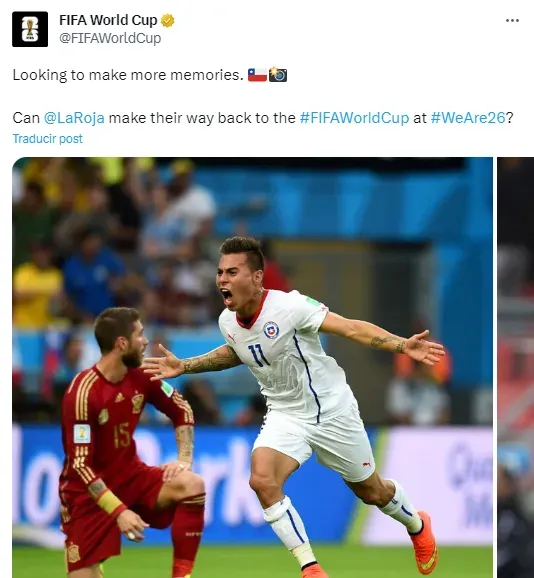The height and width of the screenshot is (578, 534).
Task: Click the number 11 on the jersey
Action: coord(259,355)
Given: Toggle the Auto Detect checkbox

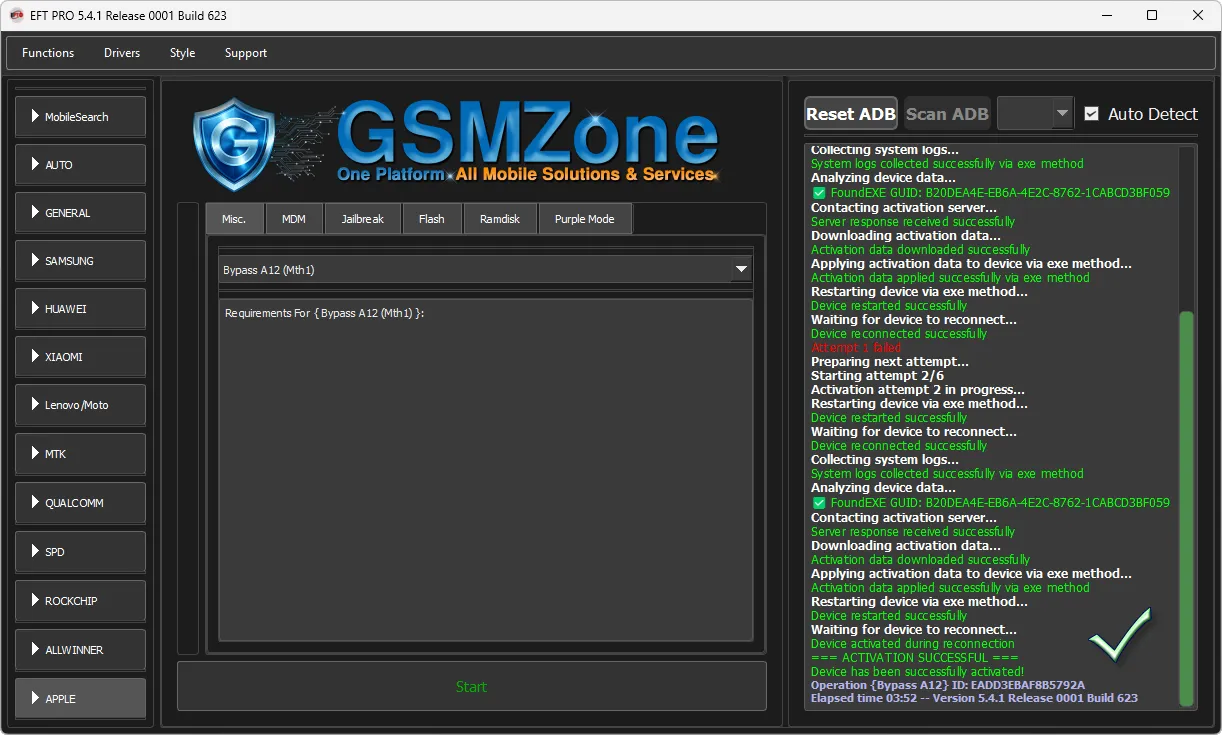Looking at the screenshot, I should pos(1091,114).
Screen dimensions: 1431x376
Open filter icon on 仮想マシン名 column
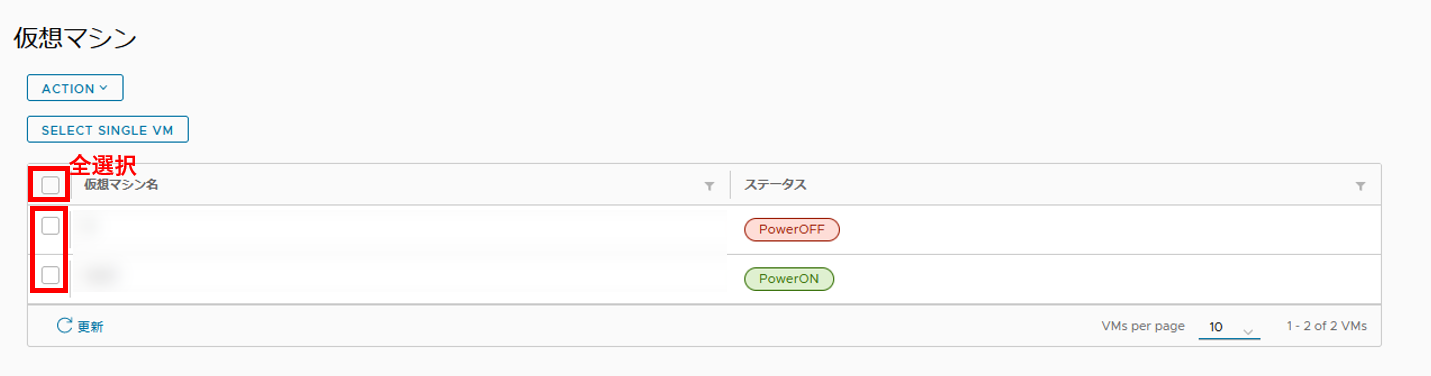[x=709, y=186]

-=-=-

**Work order**. Copy exactly the lines from the line containing "Given: Toggle the Auto Detect checkbox" through the last line of the records above, both included, and leave out any pictures.

**Result for this task**.
Given: Toggle the Auto Detect checkbox

Looking at the screenshot, I should pos(1091,114).
Screen dimensions: 1431x376
Open filter icon on 仮想マシン名 column
[x=709, y=186]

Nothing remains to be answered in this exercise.